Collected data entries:

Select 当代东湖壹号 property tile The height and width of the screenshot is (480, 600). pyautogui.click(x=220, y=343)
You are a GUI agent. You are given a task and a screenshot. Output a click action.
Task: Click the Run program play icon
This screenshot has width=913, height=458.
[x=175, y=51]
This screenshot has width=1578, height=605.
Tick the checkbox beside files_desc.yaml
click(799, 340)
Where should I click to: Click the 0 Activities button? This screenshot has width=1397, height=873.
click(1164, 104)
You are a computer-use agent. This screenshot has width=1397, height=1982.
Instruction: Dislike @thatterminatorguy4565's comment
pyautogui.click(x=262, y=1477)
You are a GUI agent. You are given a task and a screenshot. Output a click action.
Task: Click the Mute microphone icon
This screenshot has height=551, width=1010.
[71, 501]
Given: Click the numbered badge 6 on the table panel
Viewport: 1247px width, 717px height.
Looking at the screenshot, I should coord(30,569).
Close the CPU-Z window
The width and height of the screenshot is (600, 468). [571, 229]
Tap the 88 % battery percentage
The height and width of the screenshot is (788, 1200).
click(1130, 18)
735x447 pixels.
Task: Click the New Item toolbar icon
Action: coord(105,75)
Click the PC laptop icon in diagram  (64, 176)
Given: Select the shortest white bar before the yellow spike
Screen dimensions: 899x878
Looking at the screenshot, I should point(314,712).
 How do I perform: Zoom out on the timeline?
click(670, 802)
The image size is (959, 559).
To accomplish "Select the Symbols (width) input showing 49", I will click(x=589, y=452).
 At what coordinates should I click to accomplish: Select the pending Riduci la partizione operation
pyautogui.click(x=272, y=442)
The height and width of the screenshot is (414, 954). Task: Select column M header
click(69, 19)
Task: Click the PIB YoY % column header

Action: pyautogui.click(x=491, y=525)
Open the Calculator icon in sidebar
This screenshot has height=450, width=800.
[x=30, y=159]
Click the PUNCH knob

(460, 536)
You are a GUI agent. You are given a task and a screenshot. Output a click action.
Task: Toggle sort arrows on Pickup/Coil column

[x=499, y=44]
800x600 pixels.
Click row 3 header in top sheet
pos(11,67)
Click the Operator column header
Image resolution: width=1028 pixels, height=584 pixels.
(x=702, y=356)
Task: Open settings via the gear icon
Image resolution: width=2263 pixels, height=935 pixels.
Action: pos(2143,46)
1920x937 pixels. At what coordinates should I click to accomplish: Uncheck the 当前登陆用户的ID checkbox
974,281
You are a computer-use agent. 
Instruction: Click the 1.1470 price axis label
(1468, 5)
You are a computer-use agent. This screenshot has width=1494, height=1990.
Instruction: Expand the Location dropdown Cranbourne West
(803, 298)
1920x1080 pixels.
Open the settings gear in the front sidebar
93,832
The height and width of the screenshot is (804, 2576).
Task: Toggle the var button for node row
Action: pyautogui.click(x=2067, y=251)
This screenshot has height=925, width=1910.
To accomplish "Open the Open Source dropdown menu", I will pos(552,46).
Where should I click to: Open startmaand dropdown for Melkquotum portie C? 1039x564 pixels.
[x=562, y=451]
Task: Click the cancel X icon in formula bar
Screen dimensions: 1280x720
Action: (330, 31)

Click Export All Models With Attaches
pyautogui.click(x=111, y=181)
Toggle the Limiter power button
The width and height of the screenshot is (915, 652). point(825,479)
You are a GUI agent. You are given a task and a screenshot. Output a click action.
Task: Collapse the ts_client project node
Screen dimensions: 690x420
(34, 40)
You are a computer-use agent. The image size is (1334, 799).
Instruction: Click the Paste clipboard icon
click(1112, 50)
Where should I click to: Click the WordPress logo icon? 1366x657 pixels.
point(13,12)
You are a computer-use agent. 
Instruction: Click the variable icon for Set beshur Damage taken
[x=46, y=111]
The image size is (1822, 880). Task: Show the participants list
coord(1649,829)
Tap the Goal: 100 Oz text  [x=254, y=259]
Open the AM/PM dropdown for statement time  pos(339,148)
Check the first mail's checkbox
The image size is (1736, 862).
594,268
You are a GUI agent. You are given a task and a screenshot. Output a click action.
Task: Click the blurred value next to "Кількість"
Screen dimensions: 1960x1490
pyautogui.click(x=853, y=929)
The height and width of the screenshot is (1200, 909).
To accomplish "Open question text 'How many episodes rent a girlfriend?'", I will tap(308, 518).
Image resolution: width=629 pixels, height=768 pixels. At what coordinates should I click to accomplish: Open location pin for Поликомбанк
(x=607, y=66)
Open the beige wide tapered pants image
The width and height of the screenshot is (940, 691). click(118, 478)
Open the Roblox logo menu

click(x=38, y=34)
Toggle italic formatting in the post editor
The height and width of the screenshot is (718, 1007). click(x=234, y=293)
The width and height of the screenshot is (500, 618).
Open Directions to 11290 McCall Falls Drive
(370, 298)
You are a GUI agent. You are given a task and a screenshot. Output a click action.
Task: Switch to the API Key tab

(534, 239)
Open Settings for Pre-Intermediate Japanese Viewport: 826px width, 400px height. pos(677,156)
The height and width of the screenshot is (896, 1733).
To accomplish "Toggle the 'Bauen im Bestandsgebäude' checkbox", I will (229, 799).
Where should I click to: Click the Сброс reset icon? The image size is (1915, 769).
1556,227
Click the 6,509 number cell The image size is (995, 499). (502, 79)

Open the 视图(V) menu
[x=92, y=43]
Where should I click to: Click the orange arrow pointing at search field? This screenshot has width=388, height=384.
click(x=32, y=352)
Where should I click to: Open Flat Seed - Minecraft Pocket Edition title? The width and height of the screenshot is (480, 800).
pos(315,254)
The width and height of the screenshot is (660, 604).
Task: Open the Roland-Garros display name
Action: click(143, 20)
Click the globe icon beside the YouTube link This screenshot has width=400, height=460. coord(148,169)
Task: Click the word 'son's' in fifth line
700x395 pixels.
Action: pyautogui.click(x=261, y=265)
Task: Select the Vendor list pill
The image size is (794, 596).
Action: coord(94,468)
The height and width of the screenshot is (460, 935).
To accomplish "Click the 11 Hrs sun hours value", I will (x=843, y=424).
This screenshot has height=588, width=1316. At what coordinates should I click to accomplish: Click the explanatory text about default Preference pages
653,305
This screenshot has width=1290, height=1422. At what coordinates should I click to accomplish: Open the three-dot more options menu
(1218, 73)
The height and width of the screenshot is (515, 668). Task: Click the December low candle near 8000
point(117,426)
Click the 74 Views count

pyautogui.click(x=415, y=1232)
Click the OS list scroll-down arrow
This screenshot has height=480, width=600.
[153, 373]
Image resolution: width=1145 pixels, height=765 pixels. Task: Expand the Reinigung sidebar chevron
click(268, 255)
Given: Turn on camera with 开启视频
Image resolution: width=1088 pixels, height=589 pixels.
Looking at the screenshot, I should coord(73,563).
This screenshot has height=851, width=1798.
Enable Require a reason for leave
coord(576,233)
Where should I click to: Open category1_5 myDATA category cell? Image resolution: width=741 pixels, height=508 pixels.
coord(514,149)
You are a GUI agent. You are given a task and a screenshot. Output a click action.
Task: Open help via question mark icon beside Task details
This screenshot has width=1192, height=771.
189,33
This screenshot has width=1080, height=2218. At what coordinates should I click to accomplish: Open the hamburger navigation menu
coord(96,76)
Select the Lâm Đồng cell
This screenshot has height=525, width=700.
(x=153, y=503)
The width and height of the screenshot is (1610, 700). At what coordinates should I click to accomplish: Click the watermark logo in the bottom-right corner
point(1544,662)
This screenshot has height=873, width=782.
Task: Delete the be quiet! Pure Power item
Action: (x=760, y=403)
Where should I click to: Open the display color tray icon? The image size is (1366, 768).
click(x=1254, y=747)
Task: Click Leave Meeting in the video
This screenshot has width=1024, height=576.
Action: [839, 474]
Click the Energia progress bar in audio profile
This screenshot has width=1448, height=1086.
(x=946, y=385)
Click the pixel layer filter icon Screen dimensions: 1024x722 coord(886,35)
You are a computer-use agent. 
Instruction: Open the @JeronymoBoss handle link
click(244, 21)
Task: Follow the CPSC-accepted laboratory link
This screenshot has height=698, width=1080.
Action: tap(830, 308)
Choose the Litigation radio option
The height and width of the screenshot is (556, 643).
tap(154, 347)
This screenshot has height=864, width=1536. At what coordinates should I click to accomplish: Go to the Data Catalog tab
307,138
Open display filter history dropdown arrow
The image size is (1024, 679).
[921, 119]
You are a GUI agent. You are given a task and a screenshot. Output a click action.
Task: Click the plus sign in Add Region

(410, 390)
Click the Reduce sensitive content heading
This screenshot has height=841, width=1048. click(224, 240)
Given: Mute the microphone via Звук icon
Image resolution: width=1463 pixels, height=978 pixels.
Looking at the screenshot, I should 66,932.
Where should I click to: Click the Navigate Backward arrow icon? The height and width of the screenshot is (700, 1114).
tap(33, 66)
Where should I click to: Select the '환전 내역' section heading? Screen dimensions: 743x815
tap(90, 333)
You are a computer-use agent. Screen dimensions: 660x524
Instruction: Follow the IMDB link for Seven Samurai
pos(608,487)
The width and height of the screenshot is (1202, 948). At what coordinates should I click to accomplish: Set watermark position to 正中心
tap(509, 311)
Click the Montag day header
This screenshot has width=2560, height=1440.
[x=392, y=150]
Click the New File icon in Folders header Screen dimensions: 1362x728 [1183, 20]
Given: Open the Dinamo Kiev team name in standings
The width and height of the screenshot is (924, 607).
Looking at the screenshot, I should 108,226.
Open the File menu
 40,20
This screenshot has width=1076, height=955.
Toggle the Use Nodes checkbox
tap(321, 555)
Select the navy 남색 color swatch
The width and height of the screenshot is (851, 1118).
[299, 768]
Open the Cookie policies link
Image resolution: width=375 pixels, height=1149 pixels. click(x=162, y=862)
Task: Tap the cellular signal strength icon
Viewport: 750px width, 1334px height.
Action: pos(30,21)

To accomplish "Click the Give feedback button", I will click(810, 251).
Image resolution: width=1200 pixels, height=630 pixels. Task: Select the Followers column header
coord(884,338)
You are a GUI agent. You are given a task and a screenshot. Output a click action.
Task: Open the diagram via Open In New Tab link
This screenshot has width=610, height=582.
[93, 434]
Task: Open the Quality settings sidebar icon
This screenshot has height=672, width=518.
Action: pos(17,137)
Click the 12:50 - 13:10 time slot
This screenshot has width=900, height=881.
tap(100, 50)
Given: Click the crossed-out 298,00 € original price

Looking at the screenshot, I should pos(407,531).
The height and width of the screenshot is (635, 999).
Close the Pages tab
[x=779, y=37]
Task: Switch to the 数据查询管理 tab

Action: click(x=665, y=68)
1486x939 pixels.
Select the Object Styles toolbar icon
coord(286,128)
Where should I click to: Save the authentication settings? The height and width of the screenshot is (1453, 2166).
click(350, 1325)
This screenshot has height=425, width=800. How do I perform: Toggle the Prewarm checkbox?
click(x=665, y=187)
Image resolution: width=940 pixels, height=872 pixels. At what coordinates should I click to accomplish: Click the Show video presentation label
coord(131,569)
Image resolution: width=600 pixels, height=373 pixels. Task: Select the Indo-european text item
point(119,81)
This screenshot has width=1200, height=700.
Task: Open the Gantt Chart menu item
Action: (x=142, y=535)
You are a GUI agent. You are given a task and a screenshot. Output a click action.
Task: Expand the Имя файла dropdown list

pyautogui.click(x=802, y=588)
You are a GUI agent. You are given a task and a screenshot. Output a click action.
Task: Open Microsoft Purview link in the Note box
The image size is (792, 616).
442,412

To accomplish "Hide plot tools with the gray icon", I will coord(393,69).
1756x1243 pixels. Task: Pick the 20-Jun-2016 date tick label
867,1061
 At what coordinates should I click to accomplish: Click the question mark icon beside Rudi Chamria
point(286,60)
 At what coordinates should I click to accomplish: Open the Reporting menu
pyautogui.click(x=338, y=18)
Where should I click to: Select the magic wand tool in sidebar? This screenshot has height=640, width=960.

EXERCISE DIRECTIONS: Having output the line that contains "Task: Click the Run program play icon", stop. Every line before it, back to the first line of the data, must be reproduced exactly.

RESPONSE TO THE EXERCISE:
Select 当代东湖壹号 property tile The height and width of the screenshot is (480, 600). pyautogui.click(x=220, y=343)
You are a GUI agent. You are given a task and a screenshot. Output a click action.
Task: Click the Run program play icon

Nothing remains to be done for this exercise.